Fabiański: Polens geduldiger Schlussmann
Goalie Łukasz Fabiański stand während seiner Karriere im Schatten Wojciech Szczęsny. Das könnte auch bei der WM so sein.

Marseille, Ende Juni 2016. Vor die Kameras des öffentlich-rechtlichen Senders TVP tritt Polens niedergeschlagener Tormann Łukasz Fabiański. Das Nationalteam verlor wenige Minuten zuvor das EM-Viertelfinale gegen den späteren Europameister Portugal nach Elfmeterschießen, muss alle Hoffnungen auf das Finale in Paris begraben. Fabiański hielt wie schon im Achtelfinalelfmeterschießen gegen die Schweiz keinen einzigen Strafstoß und übernahm im TV-Studio unter Tränen die Verantwortung: „Ich mache mir Vorwürfe, weil ich der Mannschaft nicht geholfen habe. In solchen Situationen zählt man auf den Goalie.“

Der emotionale Ausbruch brachte dem als ruhig geltenden Spieler von Swansea City, der mit West Ham United in Verbindung gebracht wird, zahlreiche Sympathien ein. Wenn Polen am Dienstag um 17 Uhr (live auf ORF eins) seine Auftaktpartie gegen den Senegal bestreitet, dürfte den 33-Jährigen, der als einziger Spieler im Kader WM-Erfahrung vorweisen kann, wie bei der Weltmeisterschaft 2006 und den Europameisterschaften 2008 und 2016 auf ein altbekanntes Schicksal ereilen: die Reservebank.
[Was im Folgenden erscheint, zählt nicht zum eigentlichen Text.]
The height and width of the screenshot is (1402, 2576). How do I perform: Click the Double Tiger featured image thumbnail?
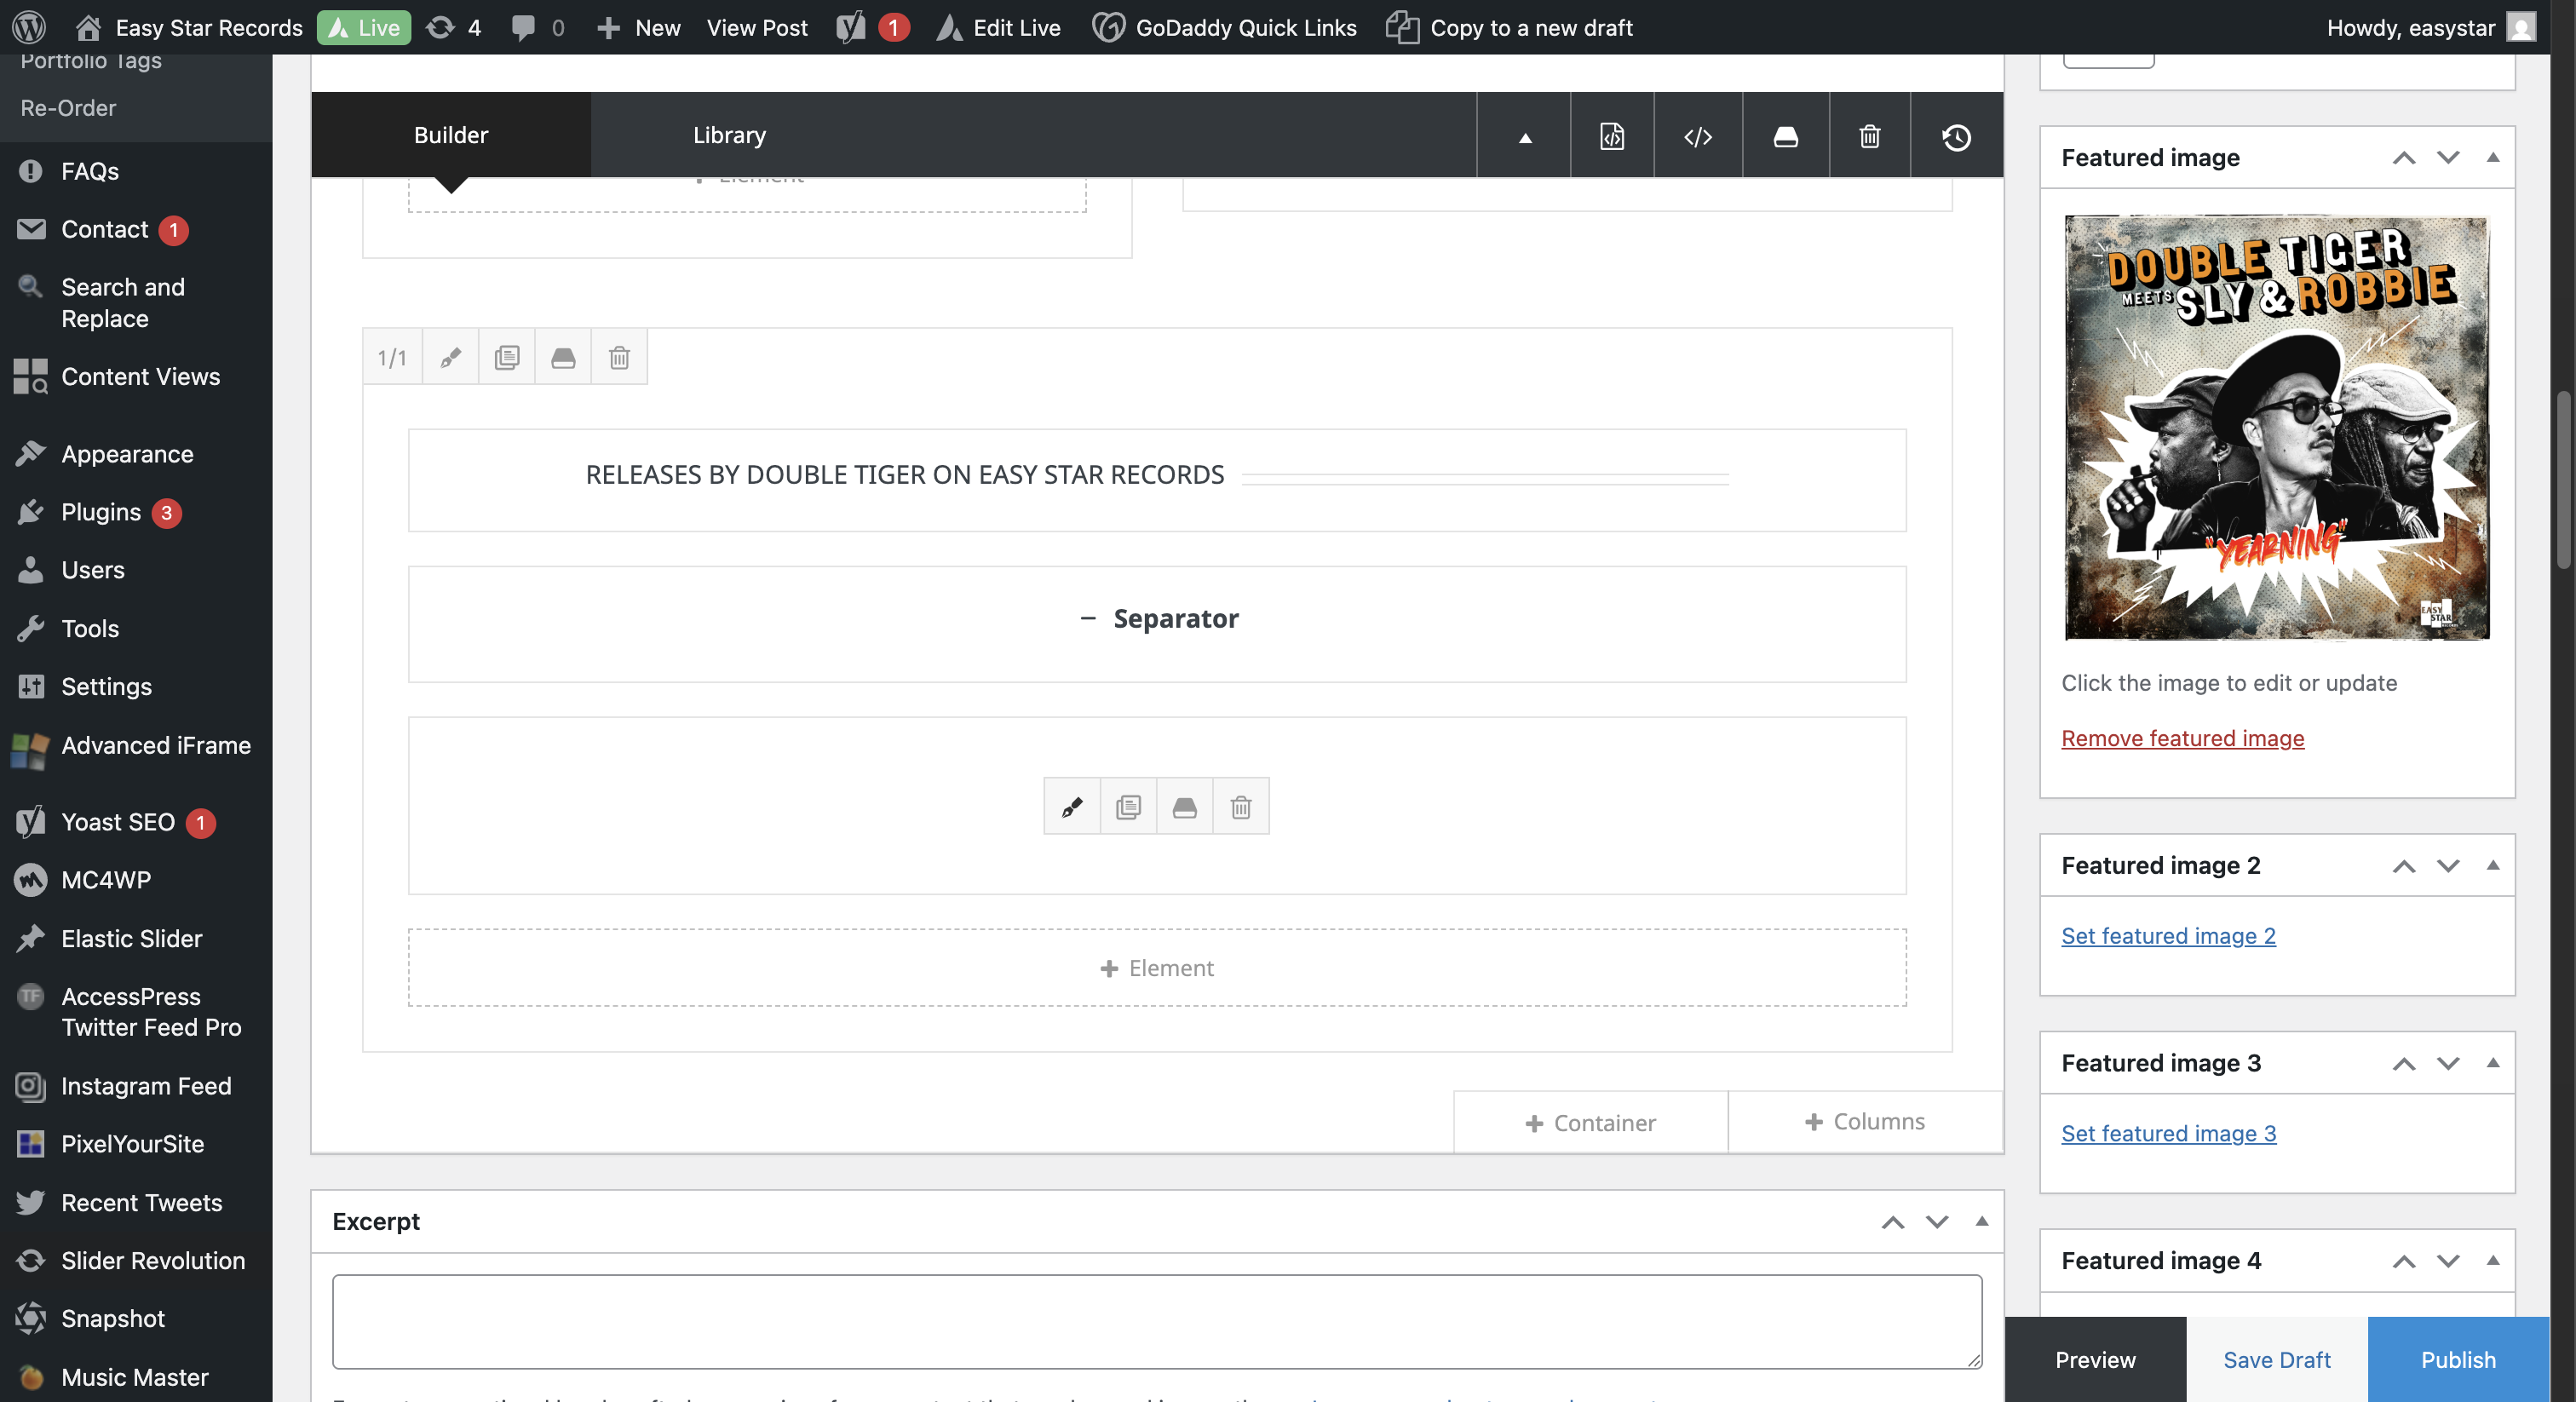click(x=2276, y=427)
Der extrovertierte und nie um einen Spruch verlegene Wojciech Szczęsny gilt als Favorit von Teamchef Adam Nawałka, obwohl er die letzte Saison die Nummer zwei hinter Gigi Buffon bei bestritt. Fabiański stieg mit Swansea ab, zeichnete sich aber mit den zweitmeisten abgewehrten Schüssen (136) in der Premier League aus und spielte neun Mal zu null.

Alte Rivalen

Die Karrieren beider kreuzten sich bereits früh in einer Sportschule, später bei Legia Warschau. Der fünf Jahre jüngere Szczęsny galt schon damals als großes Talent und wechselte 2006 in die U18 von Arsenal. Fabiański wagte folgte ihm kurze Zeit später auf die Insel - 2010 wurde er im Alter von 25 Jahren Stammtorhüter. 2012 kämpften beide nicht nur um Einsätze in Arsenals Tor, sondern auch in dem der „Reprezentacja“. Polnische Fans machten sich um die Besetzung des Gehäuses vor der Heim-EM im selben Jahr keine Sorgen, weil Arsène Wenger im Verein schon die richtige Wahl treffen würde.

 

Eine Verletzungen warfen „Fabian“ zurück, er verpasste das Turnier. Später fand er wegen groben Fehlern, die ihm den unrühmlichen Spitznamen "Flappyhandski" einbrachten, bei den „ Gunners“ keinen Anschluss mehr. 2014 folgte der Schritt nach Wales. London verließ er als Spieler, der sein Potenzial nicht abrufen konnte. In sieben Spielzeiten kam er wettbewerbsübergreifend nur auf 78 Einsätze. Szczęsny wurde die Nummer eins im Klub und im Team, ließ sich nach der Verpflichtung von Petr Cech 2015 aus Mangel an Perspektiven für zwei Jahre zur Roma verleihen, ehe Juventus ihn verpflichtete.

Die ewige Nummer zwei? 

2016 schlug bei der EM die große internationale Stunde Fabiański, nach Szczęsnys Verletzung im Auftaktspiel gegen Nordirland. „Ich war frustriert, dass Wojciech die Nummer eins wurde“, sagte er dem Onlineportal weszło. „Wir haben ein freundschaftliches Verhältnis auf dem Platz, im Team verstehen wir uns auch gut. Privat geht aber jeder seines Weges. Wir kennen uns aber so gut, dass wir offen über unsere Situation sprechen und über sie auch Scherze machen.“ 

In den folgenden Spielen machte er eine mehr als gute Figur, lediglich die beiden Elfmeterschießen ließen nicht nur bei ihm, sondern auch bei Experten die Frage aufkommen, ob nicht mehr zu erreichen gewesen wäre. Krzysztof Marczyk, Journalist bei Ekstraklasa Live Park, denkt, dass Fabiański mehr Einsätzen in der WM-Qualifikation wieder den Kürzeren ziehen wird: „Gegen den Senegal ist ein frecher Goalie die bessere Wahl. Beide sind auf der Linie gleich gut, aber Szczęsny hat Vorteile im Spielaufbau.“

Fabiański sieht der Entscheidung gelassen entgegen; „Ich hole jetzt alles aus meiner Karriere heraus, was ich noch kann und bleibe geduldig. Die Entscheidung, ob ich bei meinem letzten großen Turnier spielen werde, liegt nicht in meiner Hand.“ Für den Fall eines Elfmeterschießens nach der Vorrunde wäre er jedenfalls gewappnet. In den vergangenen zwei Jahren trainierte er vermehrt die Abwehr von Strafstößen.